After tracking 12 orders over 6 years in our procurement system, I found that 15% of our ‘budget overruns’ came from emergency replacements—devices that failed without a plan in place. We implemented a “3-year outlook” policy: starting 3 years before the expected end of life, we begin evaluating replacements and building the budget.

Why this matters for iCare: If you’re a cost controller, knowing the exact lifespan gives you leverage. You can negotiate a bulk replacement discount for 3 units at once, or you can time your purchase to align with end-of-year vendor deals. We saved $8,400 annually—17% of our budget—by doing this for our eye pressure machines.

Our procurement policy now requires quotes from 3 vendors minimum because you never know when a competitor will offer a better warranty. And here’s the kicker: when we asked our iCare rep about the historical failure rate of the fundus camera model, they were surprisingly transparent (probably because they knew we had data). That’s when you know your procurement system is working.

Quick Summary Checklist

  • ☐ Register device and set maintenance calendar within 1 week.
  • ☐ Calculate and budget consumables for the first year.
  • ☐ Schedule an on-site workflow training session (the “real world” one).
  • ☐ Centralize all device login and support history in one system.
  • ☐ Plan the equipment retirement timeline 3 years in advance.

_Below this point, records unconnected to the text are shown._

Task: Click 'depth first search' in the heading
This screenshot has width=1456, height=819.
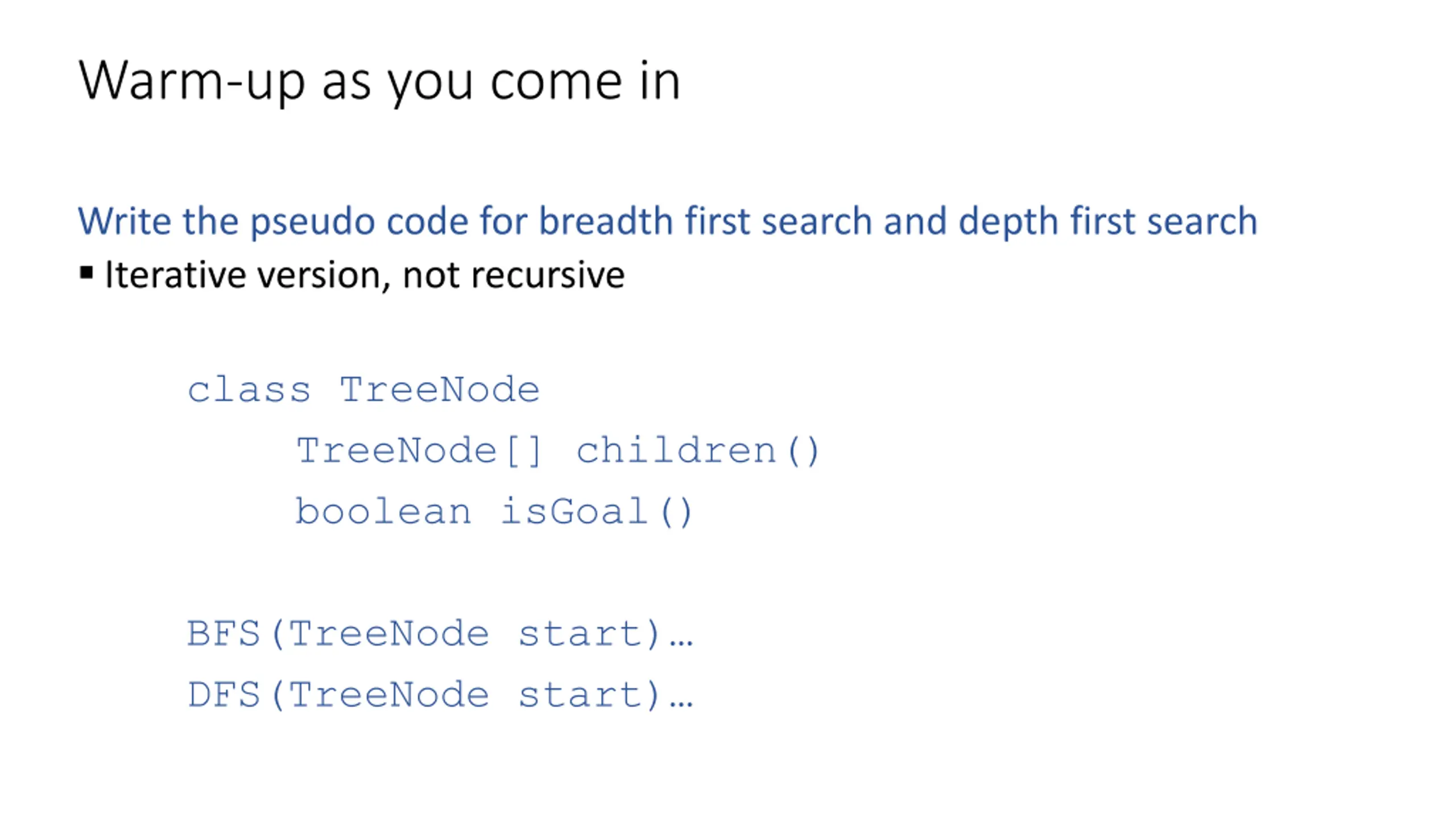Action: pos(1108,222)
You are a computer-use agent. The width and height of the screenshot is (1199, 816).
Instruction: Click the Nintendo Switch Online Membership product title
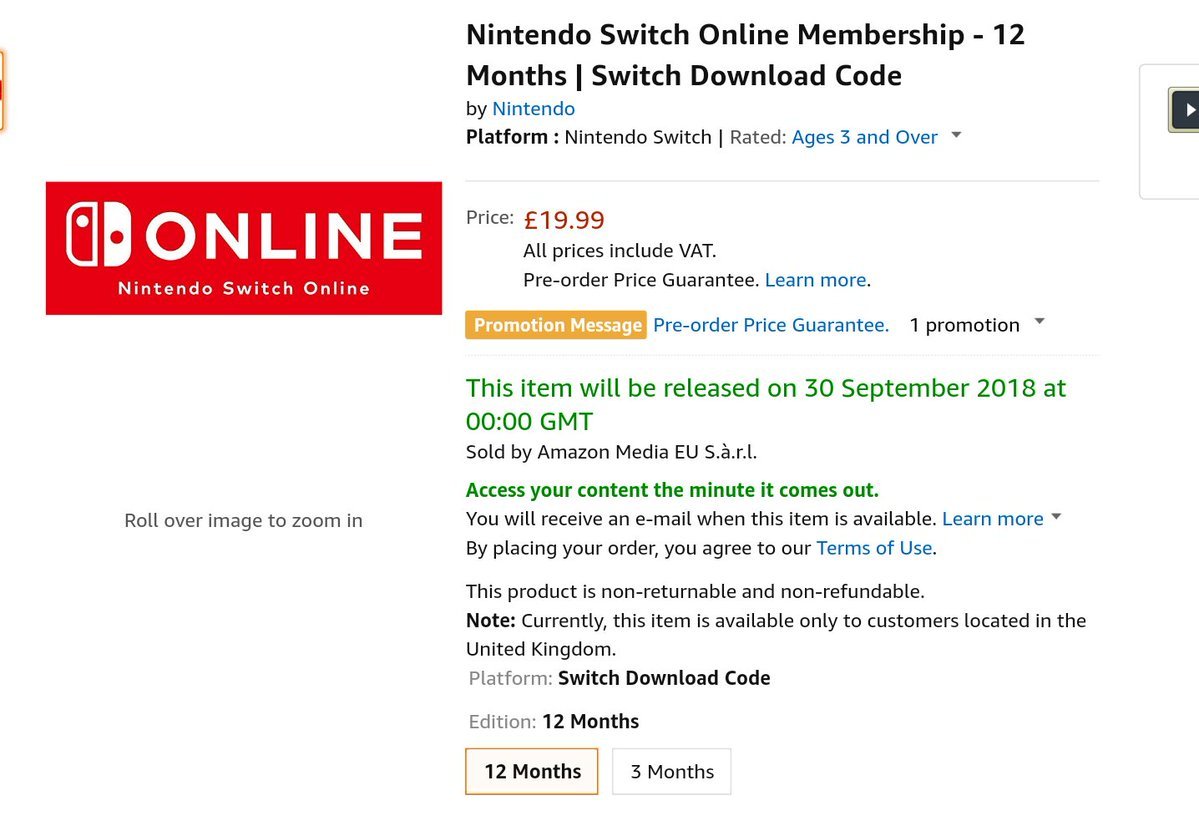[745, 55]
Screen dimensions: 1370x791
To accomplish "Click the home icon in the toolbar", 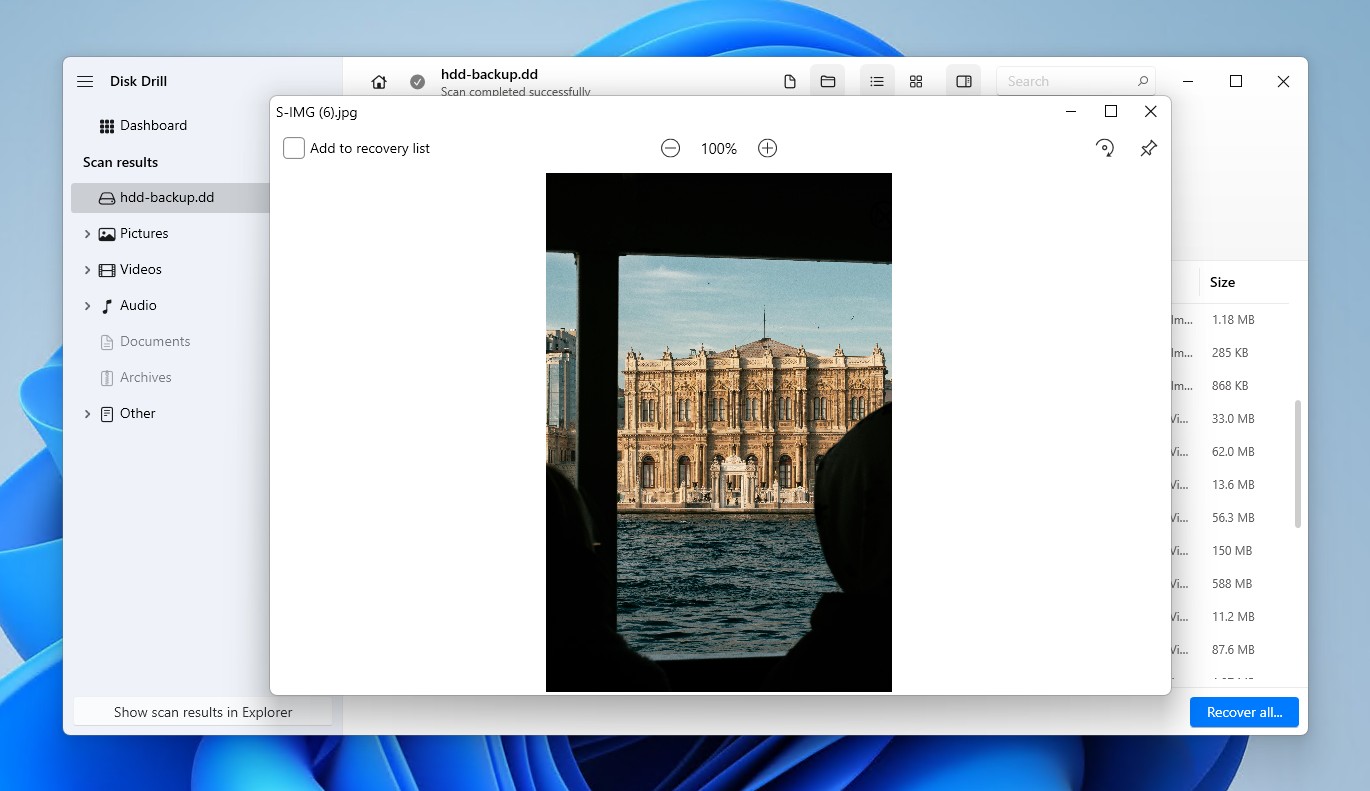I will coord(378,81).
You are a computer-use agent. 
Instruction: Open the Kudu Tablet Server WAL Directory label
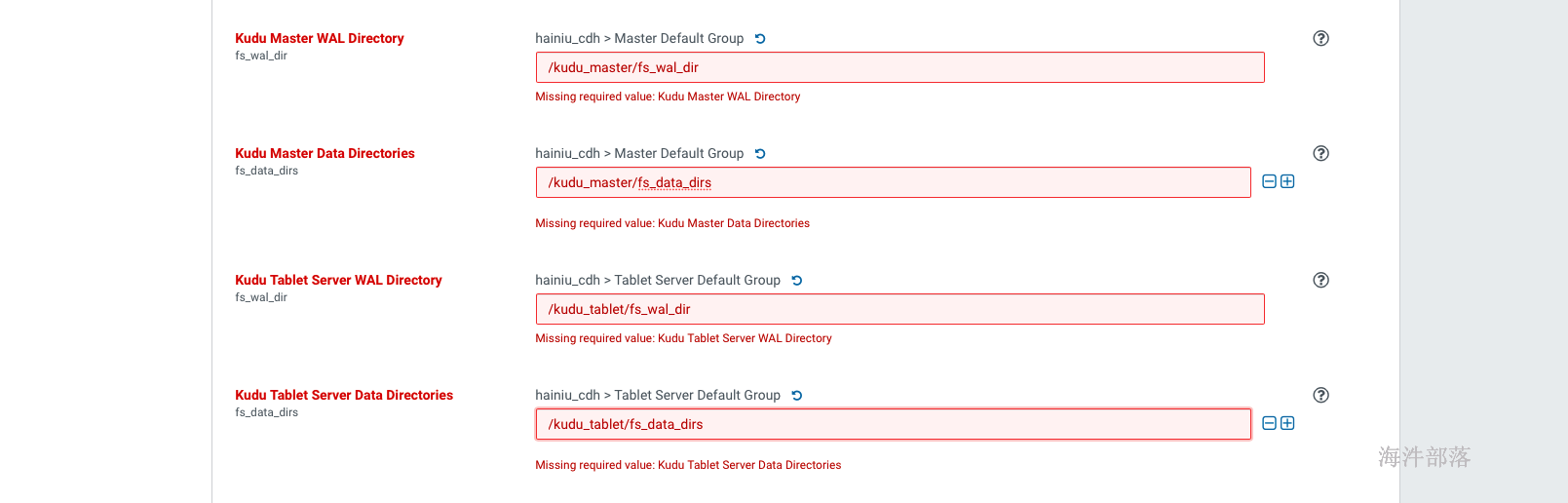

One last thing: This checklist is based on my experience managing equipment for a mid-size B2B clinical network with predictable ordering patterns. If you’re a seasonal business with demand spikes (like an urgent care center that surges during flu season), the calculus might be different. I can only speak to our context, but hopefully, these steps give you a solid starting point.

Bottom line: getting value from your iCare equipment isn't about luck. It's about having a system. And the best time to set that system up is before the first patient uses the device.

Jane Smith

I’m Jane Smith, a senior content writer with over 15 years of experience in the packaging and printing industry. I specialize in writing about the latest trends, technologies, and best practices in packaging design, sustainability, and printing techniques. My goal is to help businesses understand complex printing processes and design solutions that enhance both product packaging and brand visibility.